A noter qu’un sélectionneur, ou un agriculteur qui souhaite faire sa propre variété, peut utiliser n’importe quelle autre variété, même protégée par un COV, pour en sélectionner une autre et obtenir une nouvelle variété, qui doit remplir à son tour les critères DHS pour que ses semences puissent être commercialisées [25] et être suffisamment distincte de la précédente pour pouvoir déposer un nouveau COV.
Voyons un cas concret : un cultivateur de blé sème une population (sans COV) ou une variété du catalogue libre de droit… Il peut vendre son grain à qui il veut (en passant toutefois obligatoirement par un organisme stockeur), peut ressemer sa récolte et continuer ainsi toute sa vie. Mais si la personne à qui il a vendu son grain, disons pour l’alimentation de ses poules, le sème au lieu de le donner à ses poules, que se passe-t-il légalement ? Le cultivateur de blé est-il coupable d’avoir vendu une semence n’appartenant pas à une variété inscrite au catalogue ? Dans l’absolu, la réponse est non, il ne serait coupable que s’il avait vendu des semences. Mais il a vendu du grain pour les poules. Et il n’est pas habilité à contrôler ce qu’en fait son acheteur. Le GNIS précise cependant que la réponse à cette question est aussi basée sur la bonne foi du vendeur, bonne foi estimée selon différents critères. Le plus fort est sans aucun doute le prix auquel ces grains ont été vendus : si c’est au prix de la semence (et non du grain), le soupçon est automatique. D’autres critères d’appréciation de la bonne foi sont possibles, comme par exemple d’avoir détaillé sur la facture la nature de la variété : si ce détail n’apporte rien à l’alimentation des poules, mais au contraire va dans le sens d’une semence adaptée à un certain type de terroir, alors la bonne foi peut être mise en cause.
Quant à celui qui a semé les grains au lieu de les donner aux poules, que risque-t-il ? Rien du tout, car il peut faire ce qu’il veut de ce qu’il a acheté (sauf bien sûr s’il s’agit d’une variété protégée : il doit alors payer des droits de licence). Par contre, il ne pourra pas se retourner contre celui qui lui a vendu du blé si par exemple les semences ne germent pas, puisqu’il a acheté du grain et non des semences.
On ignore parfois que la semence est protégée !

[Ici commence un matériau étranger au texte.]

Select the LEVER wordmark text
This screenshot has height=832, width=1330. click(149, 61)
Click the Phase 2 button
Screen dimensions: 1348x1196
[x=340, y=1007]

Le système du COV est régi au niveau international par l’Union pour la Protection des Obtentions Végétales (UPOV) qui englobe aujourd’hui 73 pays sur 193 [26]. Mais il coexiste avec un autre système de protection industrielle : le brevet. Dans certains pays on peut déposer un brevet sur une variété (c’est le cas notamment des États-Unis, même s’ils sont également membre de l’UPOV). Dans d’autres, comme dans l’Union européenne, les brevets sur les variétés et les races animales sont interdits.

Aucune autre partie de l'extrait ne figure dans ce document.